BACKGROUND: Hepatocellular carcinoma (HCC) exhibits notable characteristics, encompassing frequent recurrence, weak immunotherapeutic outcomes and unfavorable prognosis. BTF3L4 has been identified as a critical factor in the progression of various malignancies. However, its specific role in HCC remains to be elucidated. This investigation sought to examine BTF3L4 levels in HCC and BTF3L4's connection with clinical prognosis and immune infiltration. METHODS: We performed an extensive multi-omics evaluation in the course of our research. Bioinformatics tools were utilized to assess BTF3L4 messenger RNA (mRNA) expression in HCC. Multiplex immunohistochemistry (mIHC) was utilized to examine BTF3L4 protein expression and to explore its correlation with tumor-infiltrating immune cells (TIICs).
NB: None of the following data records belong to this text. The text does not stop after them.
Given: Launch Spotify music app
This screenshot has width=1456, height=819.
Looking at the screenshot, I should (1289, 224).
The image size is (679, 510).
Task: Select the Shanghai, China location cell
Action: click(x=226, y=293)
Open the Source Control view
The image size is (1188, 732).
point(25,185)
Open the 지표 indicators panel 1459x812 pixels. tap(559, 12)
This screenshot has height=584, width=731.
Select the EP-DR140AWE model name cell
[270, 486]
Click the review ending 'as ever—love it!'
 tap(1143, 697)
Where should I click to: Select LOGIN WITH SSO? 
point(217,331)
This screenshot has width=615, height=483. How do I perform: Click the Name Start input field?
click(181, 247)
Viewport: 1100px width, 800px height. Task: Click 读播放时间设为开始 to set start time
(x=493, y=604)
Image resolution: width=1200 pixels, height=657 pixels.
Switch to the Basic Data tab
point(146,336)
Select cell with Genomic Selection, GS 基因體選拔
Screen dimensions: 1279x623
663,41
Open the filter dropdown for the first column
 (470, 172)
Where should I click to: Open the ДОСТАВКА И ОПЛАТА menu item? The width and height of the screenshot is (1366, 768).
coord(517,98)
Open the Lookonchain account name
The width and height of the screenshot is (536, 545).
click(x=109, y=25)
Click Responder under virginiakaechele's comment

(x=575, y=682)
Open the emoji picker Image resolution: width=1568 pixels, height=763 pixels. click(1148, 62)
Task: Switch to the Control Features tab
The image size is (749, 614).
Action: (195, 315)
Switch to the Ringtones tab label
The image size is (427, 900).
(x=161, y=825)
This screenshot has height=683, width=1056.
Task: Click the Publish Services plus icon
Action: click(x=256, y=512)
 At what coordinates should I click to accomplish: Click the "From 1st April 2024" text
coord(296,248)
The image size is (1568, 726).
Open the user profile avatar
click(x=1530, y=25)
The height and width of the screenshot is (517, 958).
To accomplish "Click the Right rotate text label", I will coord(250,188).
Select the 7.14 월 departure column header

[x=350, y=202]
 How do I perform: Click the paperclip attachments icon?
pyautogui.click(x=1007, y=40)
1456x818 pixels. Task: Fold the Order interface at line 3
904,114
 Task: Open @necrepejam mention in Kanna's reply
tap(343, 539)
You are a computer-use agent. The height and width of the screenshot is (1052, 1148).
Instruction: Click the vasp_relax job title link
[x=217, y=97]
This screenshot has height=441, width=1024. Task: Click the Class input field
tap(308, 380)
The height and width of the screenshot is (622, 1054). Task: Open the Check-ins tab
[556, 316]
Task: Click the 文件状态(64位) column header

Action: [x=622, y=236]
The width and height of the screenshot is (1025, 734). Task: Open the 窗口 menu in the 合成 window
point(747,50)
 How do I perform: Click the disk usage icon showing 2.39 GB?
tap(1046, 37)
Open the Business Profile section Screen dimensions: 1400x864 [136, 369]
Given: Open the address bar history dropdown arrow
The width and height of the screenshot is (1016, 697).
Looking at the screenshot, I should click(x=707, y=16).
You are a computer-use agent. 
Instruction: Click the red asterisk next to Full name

Cox regression analysis and Kaplan-Meier survival curves were applied to determine BTF3L4's impact on patient outcomes. RESULTS: Our analysis revealed markedly elevated levels of both BTF3L4 mRNA and protein in HCC tissues. BTF3L4 protein abundance emerged as an independent predictor of reduced survival in patients with HCC. Furthermore, elevated BTF3L4 protein expression was positively associated with cytotoxic T-lymphocyte-associated antigen 4 (CTLA-4) expression and markedly negatively correlated with CD4(+) T cells and CD66b(+) neutrophils in HCC tissues. CONCLUSIONS: This evidence indicates that BTF3L4 functions as a predictive indicator and is a potential candidate for HCC immunotherapy.